Affaire Primark : ça n'est pas la première fois que des appels à l'aide sont découverts

L'appel à l'aide cousu dans une robe à fleur de Primark n'est pas un cas isolé. D'autres messages de désespoir avaient déjà été découverts, aux Etats-Unis.

E.W.
Affaire Primark : ça n'est pas la première fois que des appels à l'aide sont découverts
©Au Bangladesh - Photo Reporters

L'appel à l'aide cousu dans une robe à fleur de Primark n'est pas un cas isolé. D'autres messages de désespoir avaient déjà été découverts, aux Etats-Unis.


"Forced to Work exhausted hours" (en français, "contraint(e) de travailleurs des heures harassantes") : l'appel à l'aide découvert dans une robe à fleurs achetée chez Primark à Swansea au Pays-de-Galles par Rebecca Gallagher, jeune Britannique de 19 ans, a fait le tour de la toile.

A l'heure actuelle, il est impossible de vérifier l'origine et la véracité de cet appel au secours. Mais le message manuscrit en lettres capitales cousu sur l'étiquette de conseil de lavage interroge à nouveau sur les conditions de production des grandes enseignes internationales du prêt-à-porter.

Dans un emballage de pierre tombale de pacotille

Ca n'est pas la première fois qu'un tel SOS est lancé, se retrouvant entre les mains de consommateurs médusés. Ainsi fin 2012, une mère habitant l'Oregon aux Etats-Unis avait découvert l'appel au secours d'un travailleur forcé chinois. Elle était auparavant allée acheter des pierres tombales en polystyrène au supermarché local. Après avoir déballé les gadgets, elle était tombée sur un mot écrit en anglais et quelques mots de chinois :

  • "Monsieur : si vous venez d'acheter ce produit, pourriez-vous avoir l'amabilité de renvoyer cette lettre à l'Organisation mondiale du droit humain (...) Des milliers de personnes, qui sont persécutées par le parti communiste chinois, vous remercieraient et ne vous oublieraient pas"

La lettre précise faisait mention de journées de travail de 15 heures, 7 jours sur 7 et sans vacances. Il y était également fait état de tortures et de salaires dérisoires. Enfin, le malheureux précisait sa position : le camp de travail Masanjia à Shenyang, au nord-est de Pékin.

Selon Julie Keith qui a découvert ce message après avoir ouvert un emballage intact, il n'était pas possible que cela fut une supercherie. Aucune suite n'avait pourtant été donnée à cette triste découverte.
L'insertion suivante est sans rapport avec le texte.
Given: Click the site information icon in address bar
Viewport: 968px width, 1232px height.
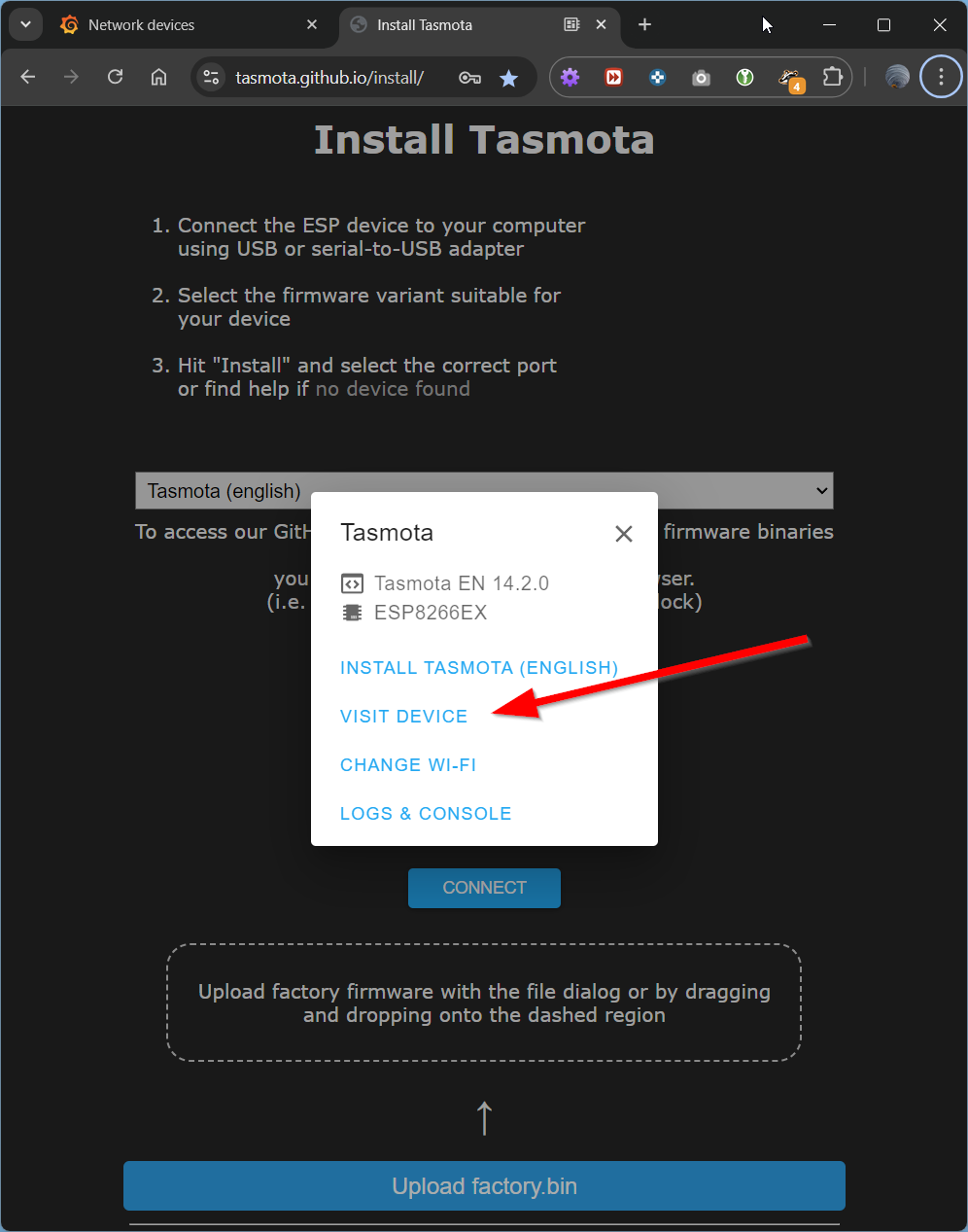Looking at the screenshot, I should (211, 77).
Dans des chaussures achetées sur la Fifth Avenue

Plus récemment, en mai 2014, une jeune femme travaillant en plus une association de protection des Droits de l’Homme a découvert elle aussi un appel à l'aide dans la boite des chaussures qu'elle venait d'acheter chez Saks, un célbère grand magasin sur Fifth Avenue à New York.

  • "Aidez-nous ! Nous sommes maltraités, et travaillons comme des esclaves 13 heures par jour pour produire massivement ces sacs dans la fabrique de la prison"

A ce mot était jointe une petite photo de passeport. Il s'avère que l'homme qui a écrit cette lettre travaillait dansl'une des nombreuses prisons chinoises dotées d’une fabrique qui fait travailler les détenus dans des conditions épouvantables, comme l'a souligné la fondation Laogai Research qui se bat pour les droits de l'homme en s'attachant particulièrement à combattre les abus commis dans ces prisons.

Au Pays de Galles, c'est le choc et le silence

Depuis ce 24 juin Rebecca Gallagher, choquée, en est sûre, et elle s'en est ouverte au journal de sa ville : "Je pense que c’est un appel au secours, pour nous faire savoir ce qui se passe là-bas." Primark, de son côté, a annoncé "qu’aucun autre incident de ce genre" n’avait jamais eu lieu. "Nous serions reconnaissants si la cliente pouvait nous retourner sa robe, pour que nous puissions enquêter et savoir de quelle façon a été attachée l’étiquette et s’il y a des problèmes sur lesquels nous devons nous pencher", a expliqué le porte-parole de la marque dans un communiqué.

Plus largement,  Primark faisait partie des enseignes dont les vêtements provenaient de la fameuse usine Rana Plaza qui s'est effondrée l'an dernier tuant plus de 1100 personnes. Elle s'était engagée à indemniser les familles des victimes. Ce qu'elle a fait rapidement, avec le plus gros montant sur la table.